» **EXERCISE AIM**: Extract, exactly and without pictures, every line from the one that includes "The width and height of the screenshot is (751, 649)." through the final line of the material below.

'''

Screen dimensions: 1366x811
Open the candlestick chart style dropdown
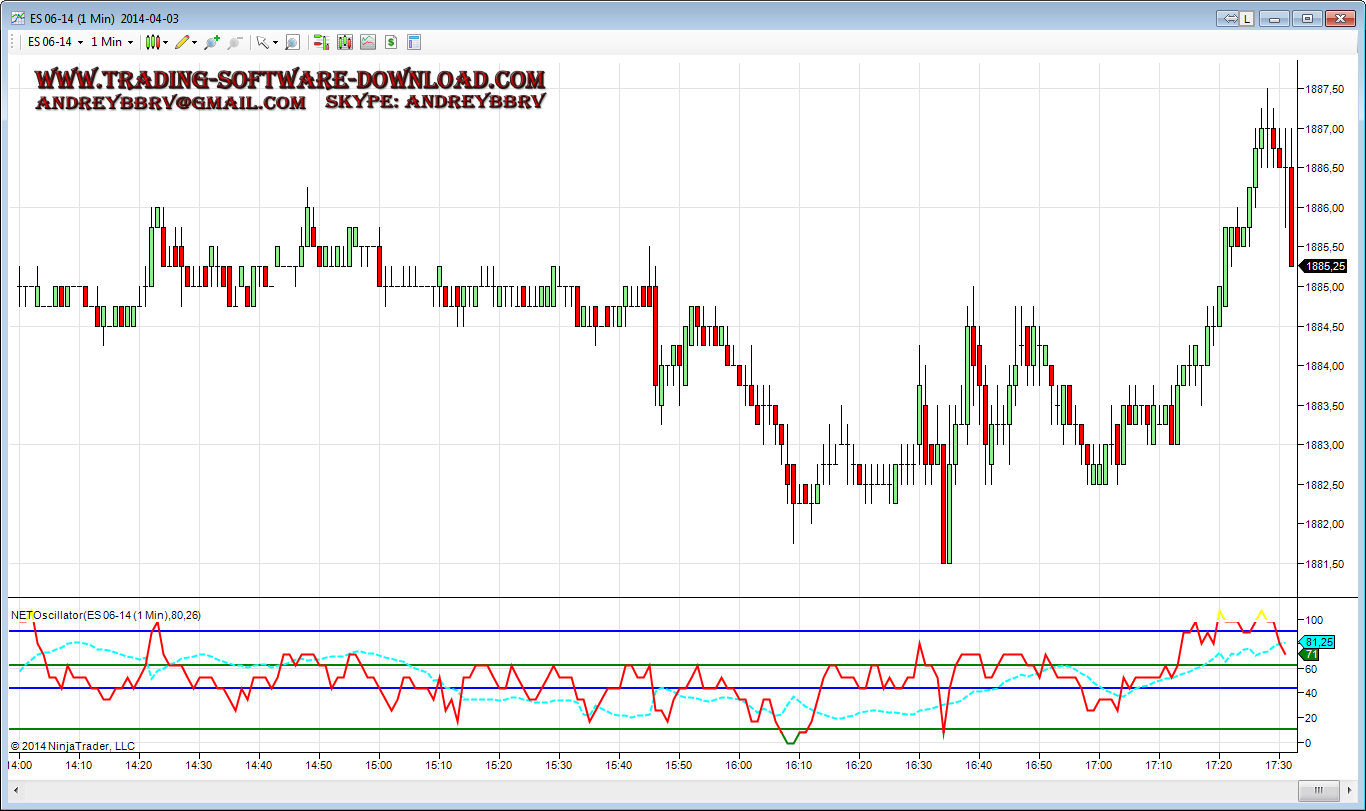156,42
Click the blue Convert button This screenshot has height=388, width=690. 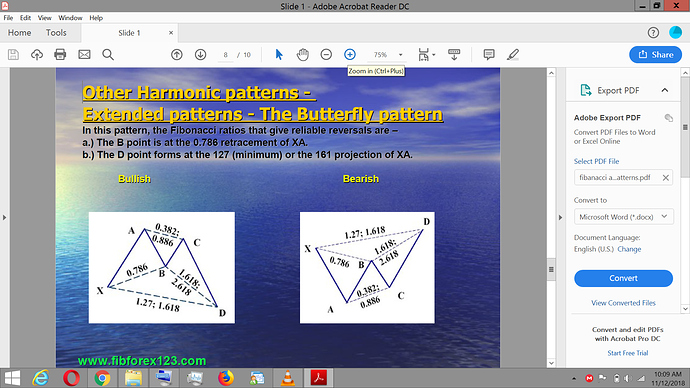[623, 278]
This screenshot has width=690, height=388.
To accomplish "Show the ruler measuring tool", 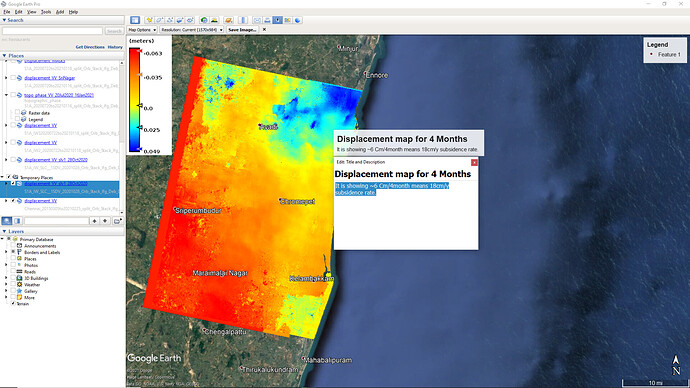I will (243, 20).
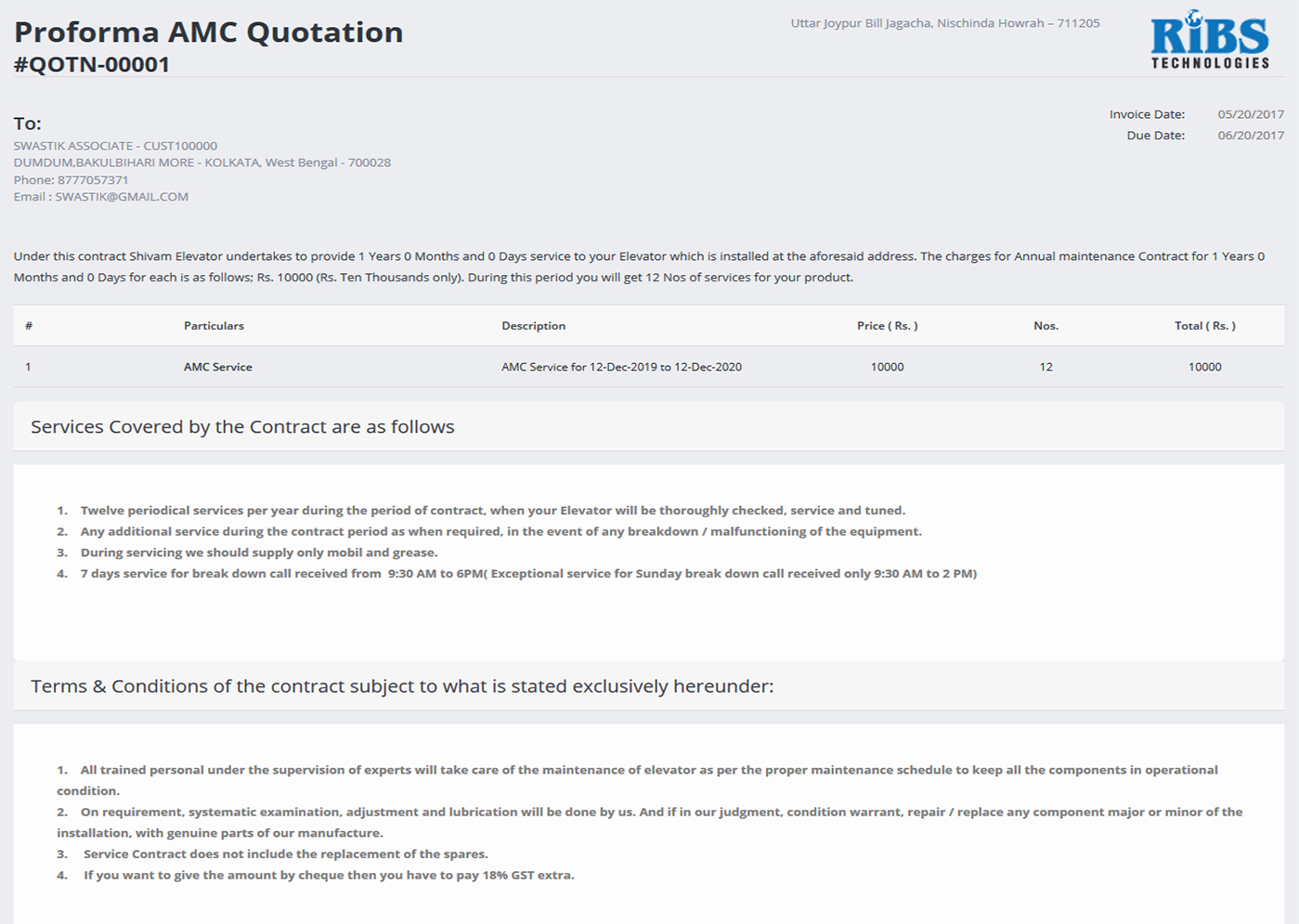
Task: Click the Price (Rs.) column header
Action: coord(887,326)
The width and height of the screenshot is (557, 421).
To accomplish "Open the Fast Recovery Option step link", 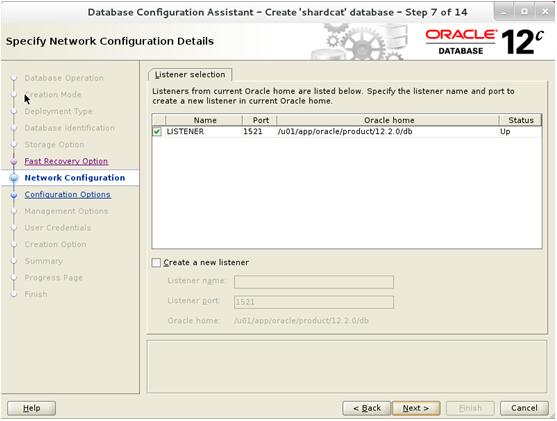I will [66, 161].
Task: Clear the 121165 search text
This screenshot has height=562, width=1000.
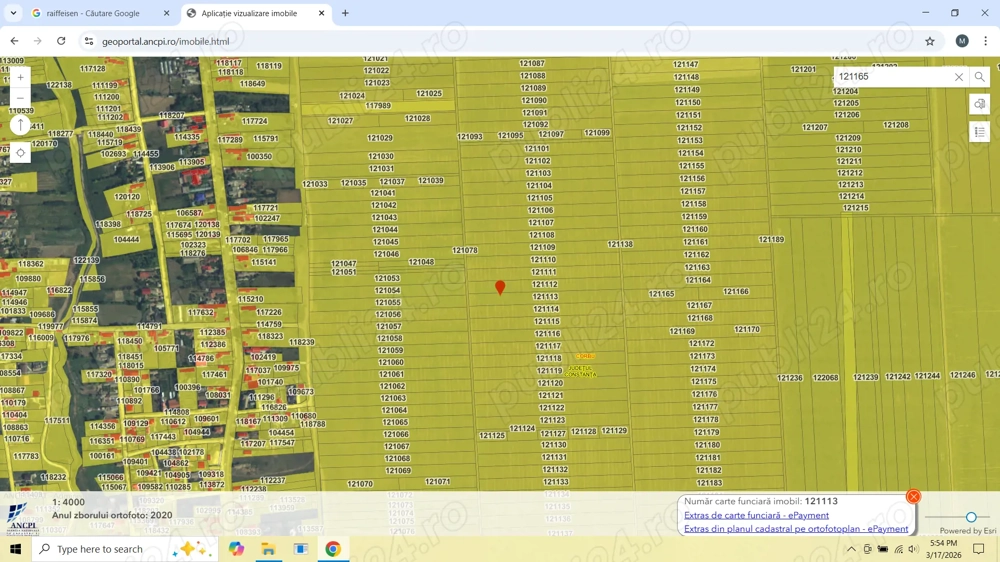Action: (958, 77)
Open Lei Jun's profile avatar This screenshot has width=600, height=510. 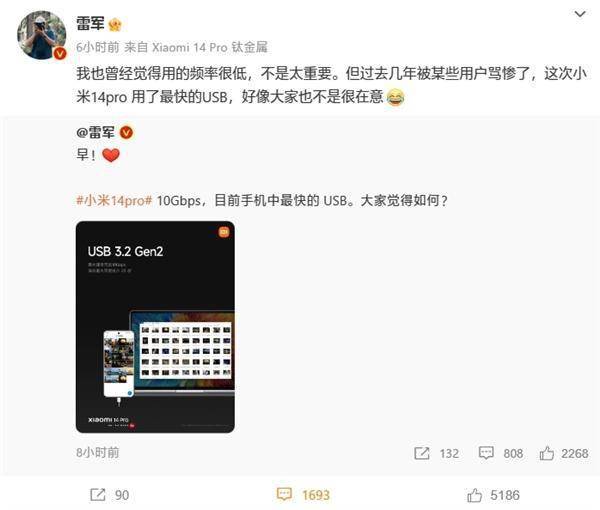coord(41,35)
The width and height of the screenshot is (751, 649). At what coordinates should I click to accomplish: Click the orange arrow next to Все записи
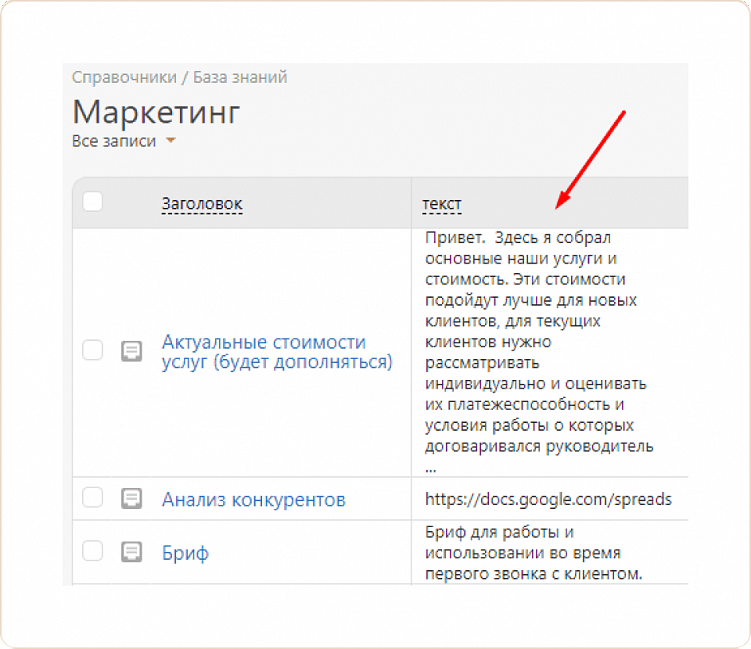171,141
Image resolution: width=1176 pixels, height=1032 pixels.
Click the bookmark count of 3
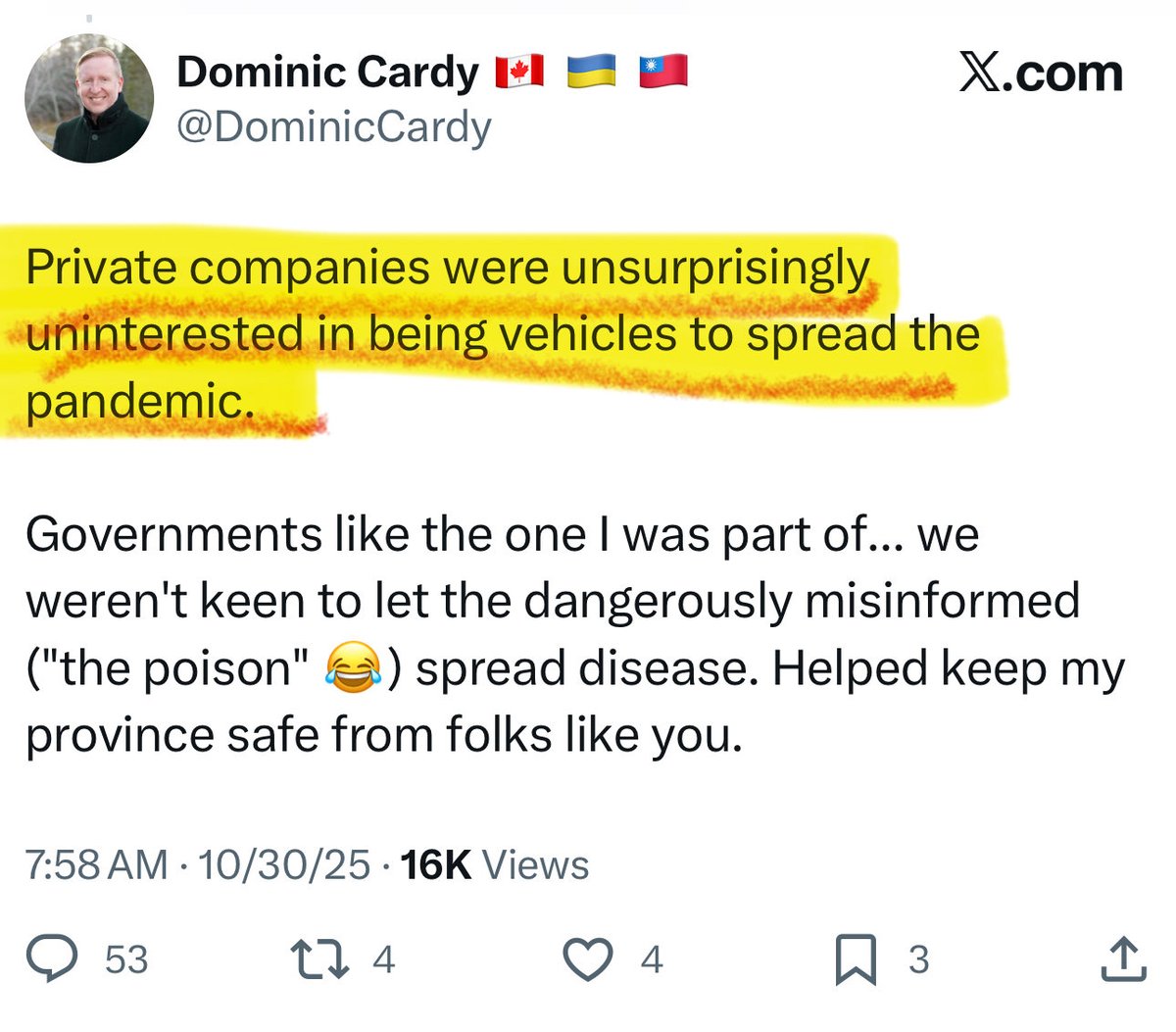918,959
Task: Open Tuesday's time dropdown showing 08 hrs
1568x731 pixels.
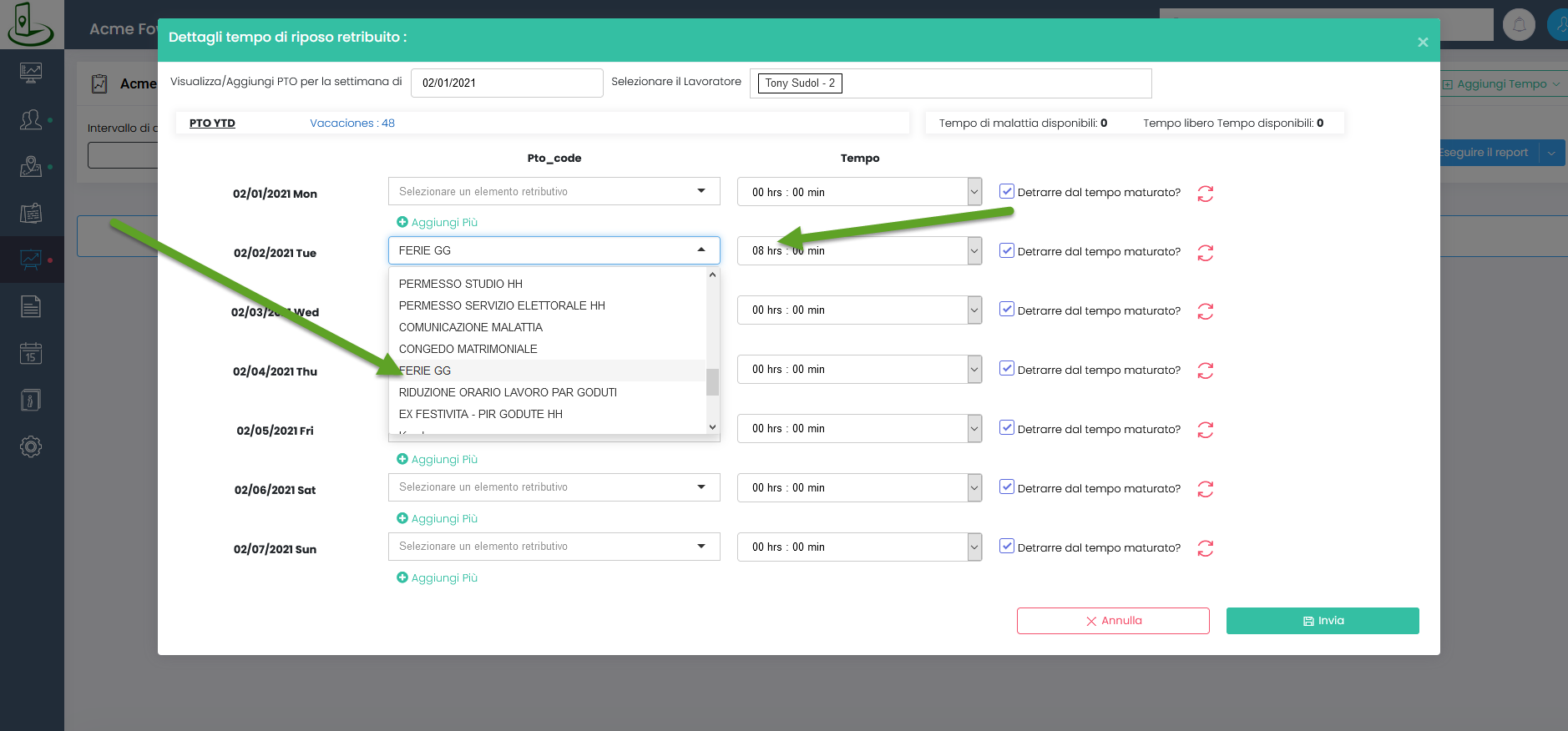Action: click(x=974, y=251)
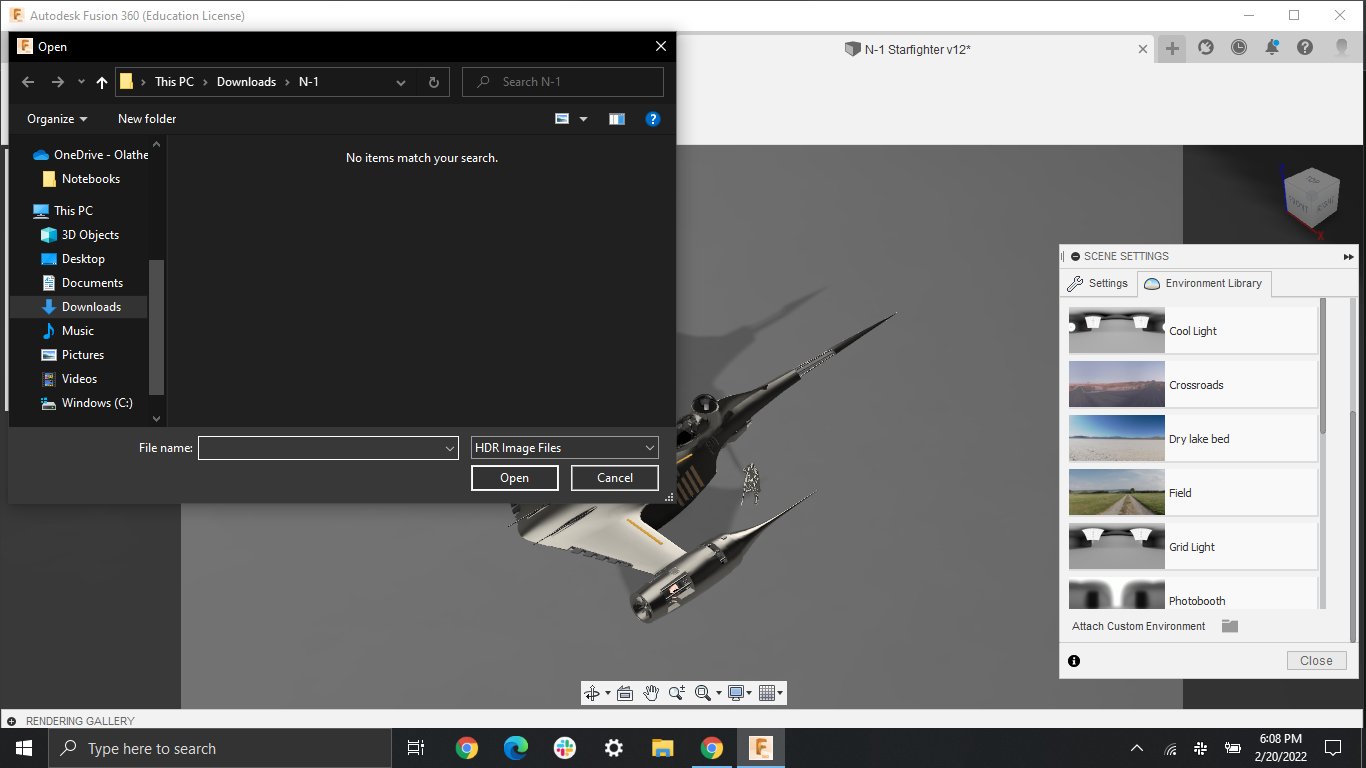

'''

» **EXERCISE SOLUTION**:
The width and height of the screenshot is (751, 649). At what coordinates should I click to accomplish: Click the orange arrow next to Все записи
171,141
Image resolution: width=1176 pixels, height=1032 pixels.
Click the bookmark count of 3
918,959
Task: Open Tuesday's time dropdown showing 08 hrs
1568x731 pixels.
Action: click(x=974, y=251)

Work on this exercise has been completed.